Уже стояла глубокая осень; и на душе у неё, казалось, тоже царила слякотная, холодная, осенняя погодушка. Над деревней пролетали стаи гусей, оглашая окрестности своим взгулькивающим, прощальным вскриком. Чем-то этот извечный ритуал прощания диких гусей, проносившихся далеко в вышине, напоминал ей о прожитой жизни, о несчастных днях своих, о том, что пришедшая жизнь обернулась для неё отчаянным вскриком под холодным куполом неба. Она каждый день просила Бога о мире и спокойствии для детей и для себя. Но получала лишь удары от судьбы, и жизнь, размотав её третий десяток, не обещала впереди ни тепла, ни покоя. Ей столько пришлось претерпеть унижений, гадливых минут и часов, что только Иван Кобыло понимал её душу. И этот крик птиц в поднебесье — то крик её мятущейся души.

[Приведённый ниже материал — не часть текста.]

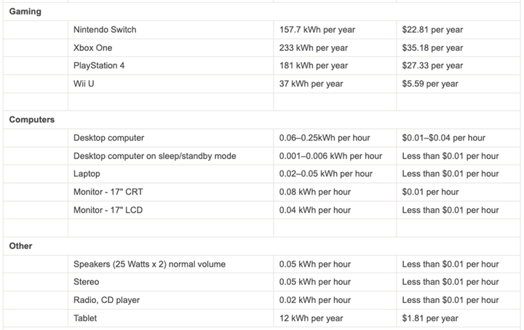This screenshot has height=330, width=524.
Task: Click the Wii U row label
Action: click(x=84, y=84)
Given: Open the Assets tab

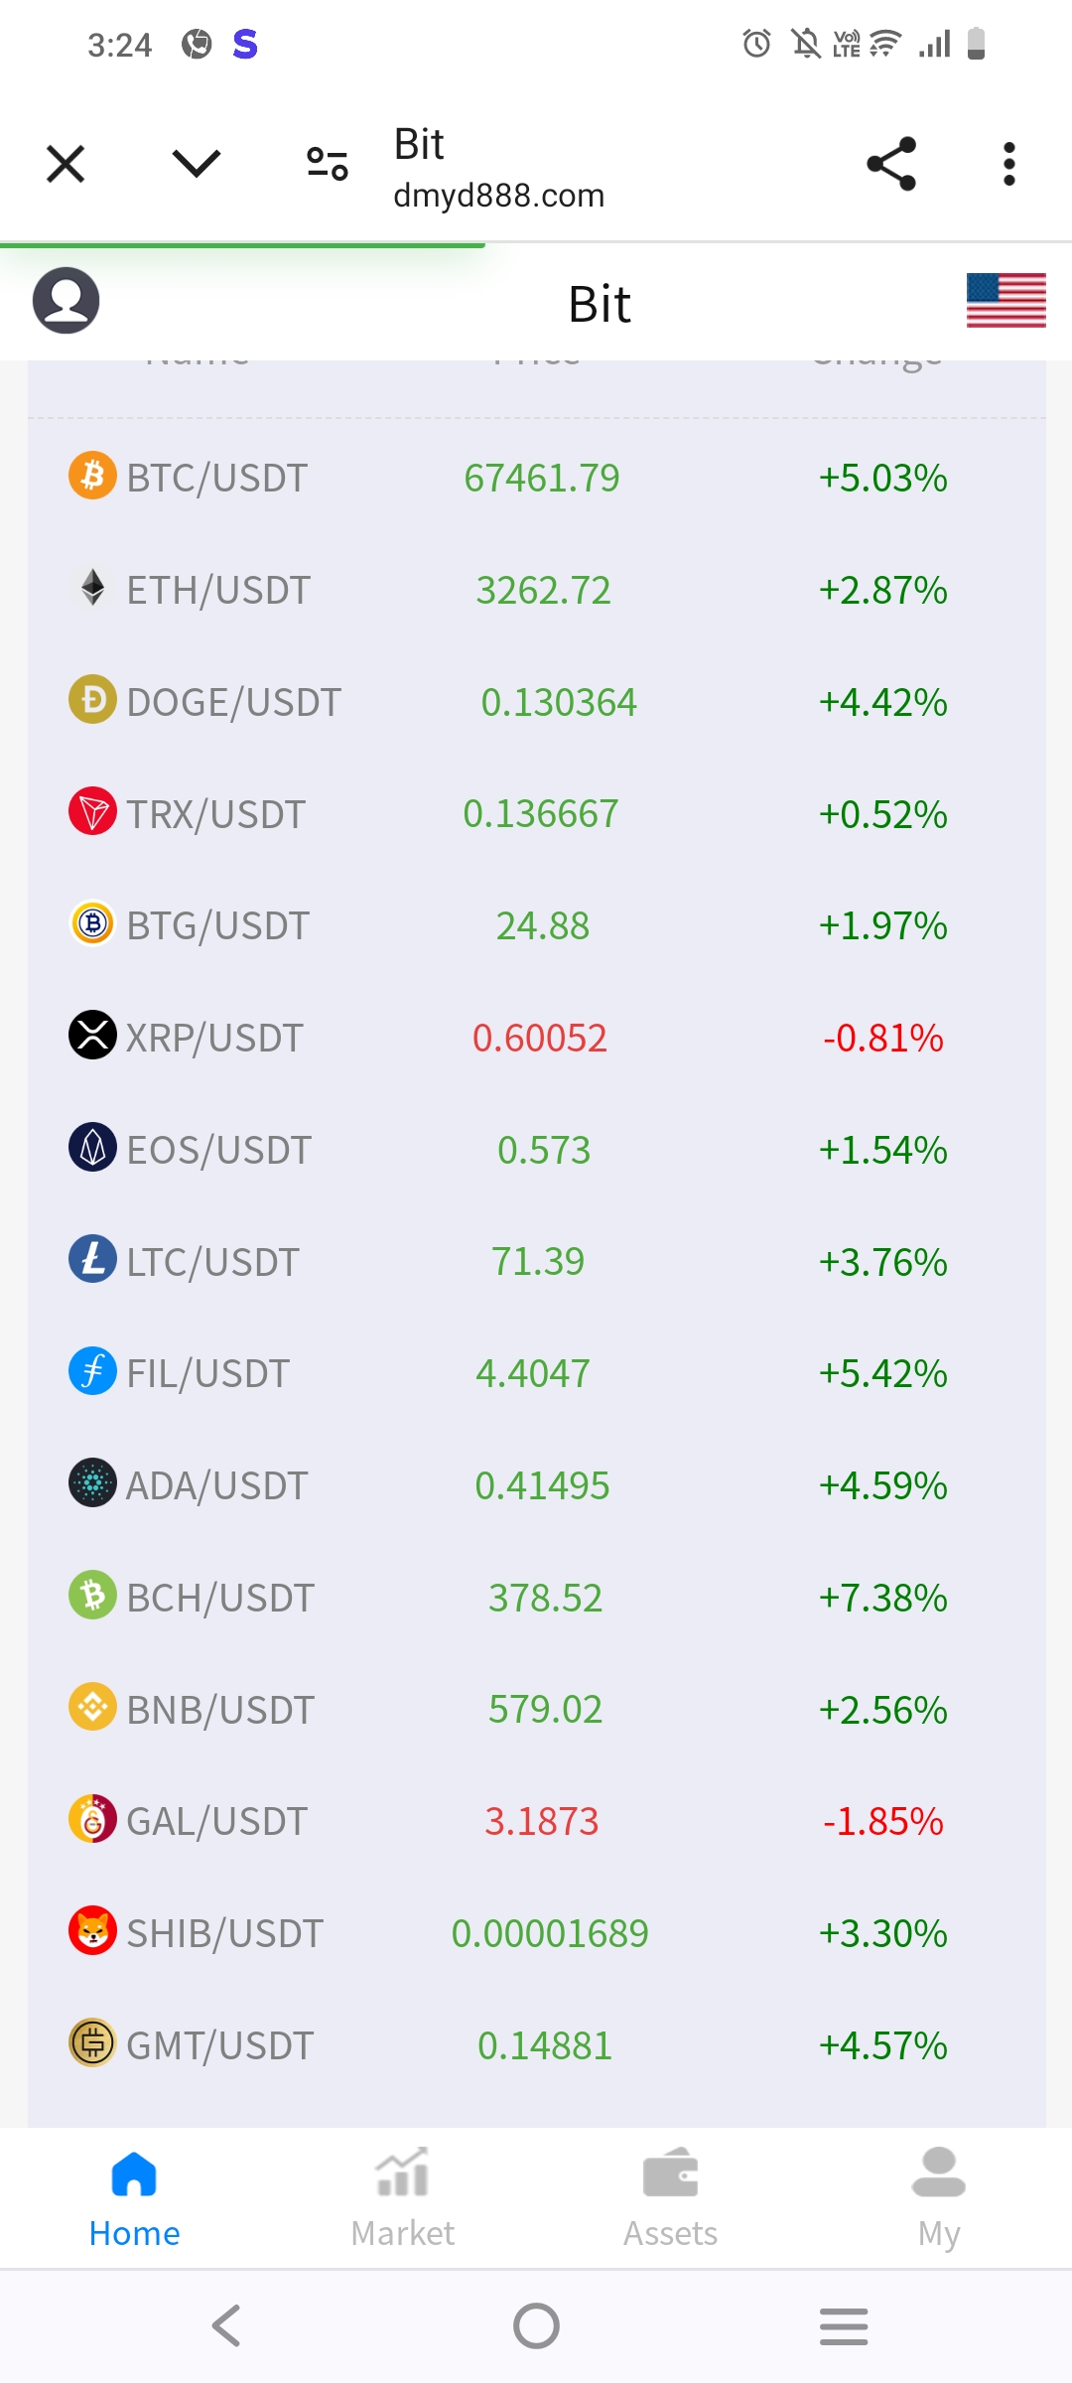Looking at the screenshot, I should 670,2196.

К вечеру она пришла в себя и рассказала обо всём свёкру. Старик Кобыло, мастеривший для погреба дверцу из досок, поднял глаза и покачал головой с сомнением. Он прочитал записку, отобранную Дарьей у Дуракова, нацепил старенькие, крепившиеся к ушам тесёмочками очки, пристально посмотрел в сторону, словно искал там ответ на случившееся, и сказал:
— Дарьюша, сношенька, теперь дела наши хуже, чем были. Он же мстить будет, он зверь, а не человек, а его душа — потёмки. Темень, там же паноптикум и ничего более. Он и есть тот самый, что пишет на всех донесения. Он ведь сварганит такое, костей не соберёшь, милая моя. Ты увидела тайну его, ты знаешь, а раз так — ты его враг, а значит, я и вся наша семья. Он нас со свету сковырнёт, миленькая. Они, двадцатипятитысячники, — это огэпэушники, чекисты. Отборные! Элита их. До единого! Для того их послали, чтобы расправиться с крестьянами, самыми независимыми людьми.
— Он же подлец, папа, гнусный. Тварь! — вскричала она со слезами. — Я не могла иначе, не могла. Он — гадость!